PROBLEMS =>
a: Decide whether each statement agrees with the article on the hourglass effect in residual quantization below. Answer yes or no for each, and quote the words from the article that decide it.
(i) Tokens in the intermediate codebooks are described as overly concentrated.
(ii) The proposed strategies include adding extra codebook layers.
(iii) TIGER is named as a method that uses residual‑quantized semantic identifiers in e‑commerce.
b: Write the next part of the article on the hourglass effect in residual quantization, starting after its abstract.

GIVEN PASSAGE =>
-=-=-=-=-

Artificial Intelligence 13 min read

Overcoming the Hourglass Effect in Residual Quantization for Generative Retrieval

This paper investigates the “hourglass” phenomenon in residual‑quantized semantic identifiers for generative search and recommendation, revealing that token concentration in intermediate codebooks causes path sparsity and long‑tail distributions, and proposes heuristic layer removal and adaptive token‑pruning strategies that markedly improve model performance.

JD Cloud Developers

Apr 27, 2025

Overcoming the Hourglass Effect in Residual Quantization for Generative Retrieval

0 Abstract

Generative search/recommendation has become an innovative paradigm that uses numeric identifiers to improve efficiency and generalization, especially in e‑commerce where methods like TIGER employ residual‑quantized semantic identifiers (RQ‑SID). However, RQ‑SID suffers from an “hourglass” phenomenon: intermediate codebook tokens become overly concentrated, limiting the full potential of generative methods. Through extensive experiments and ablations we identify path sparsity and long‑tail distribution as the main causes, demonstrate their impact on codebook utilization and data distribution, and propose effective solutions that improve performance in real‑world e‑commerce tasks.

-=-=-=-=-

STORED DATA =>
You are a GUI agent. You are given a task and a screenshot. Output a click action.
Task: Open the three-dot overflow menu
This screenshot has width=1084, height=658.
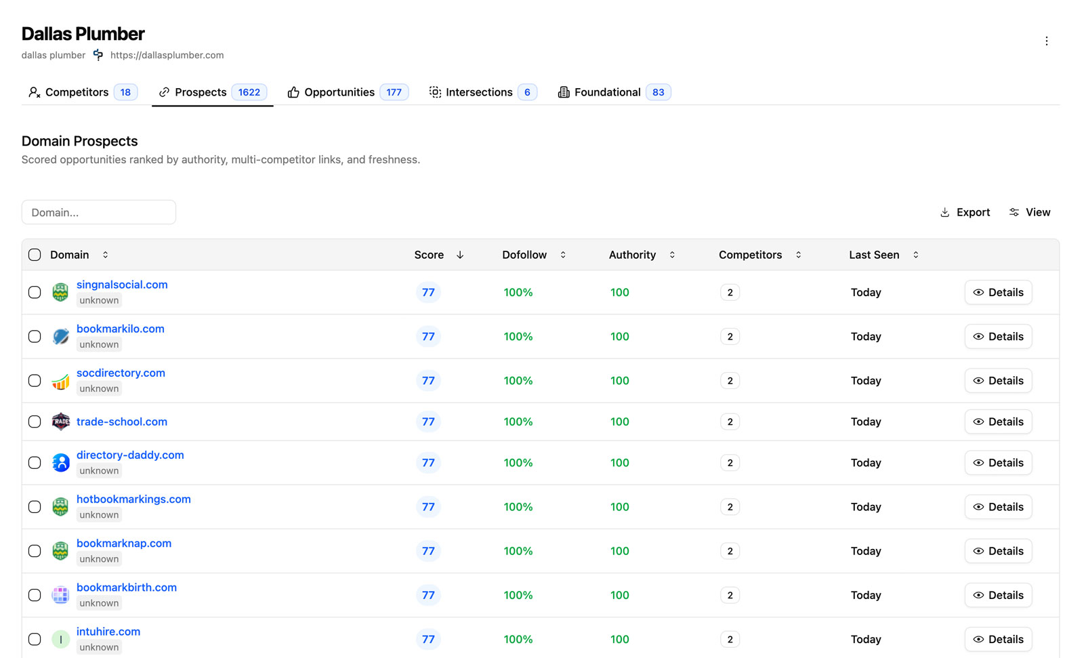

-=-=-=-=-

PER-TASK OUTPUTS =>
a:
(i) Yes: "intermediate codebook tokens become overly concentrated"
(ii) No: "proposes heuristic layer removal and adaptive token‑pruning strategies"
(iii) Yes: "especially in e‑commerce where methods like TIGER employ residual‑quantized semantic identifiers (RQ‑SID)"

b:
1 Background

Numeric identifier representations are widely adopted in industry for their simplicity, efficiency, and strong generalization, particularly for long‑behavior sequence recommendation. Notable methods include DSI, NCI, TIGER, GDR, and GenRet. TIGER generates semantic identifiers (SID) via residual quantization (RQ), capturing semantic and hierarchical information, which is especially advantageous in product‑centric e‑commerce scenarios.

The performance ceiling of RQ‑based methods heavily depends on SID generation, which is the core focus of this work.

2 Task Definition

Given a user profile (e.g., age, gender, membership status) and historical interaction sequence, along with a current search query, the task is to predict the most likely next purchased product using SID‑based models.

3 RQ‑VAE SID Generation

SID generation via residual quantization (RQ) captures semantic information and hierarchical structure, greatly enhancing recommendation performance in e‑commerce.

4 Hourglass Phenomenon

In RQ‑generated SIDs, intermediate codebook tokens become overly concentrated, creating many‑to‑one and one‑to‑many mappings. This leads to path sparsity (only a small fraction of possible paths are used) and a long‑tail distribution where most tokens cluster in a few head tokens, severely limiting representational capacity.

4.1 Visualization

Using billions of query‑product logs, we trained dual‑tower models (e.g., DSSM, BERT) to obtain product embeddings, then applied RQ to generate semantic IDs for all items.

Visualization across multiple parameter settings shows a pronounced hourglass shape, with the second layer’s tokens highly concentrated.

Statistical metrics (entropy, Gini coefficient, standard deviation) confirm low entropy, high Gini, and large variance for the second‑layer token distribution, indicating strong imbalance.

Overall, the hourglass effect manifests as path sparsity (low codebook utilization) and long‑tail token concentration in the middle layer.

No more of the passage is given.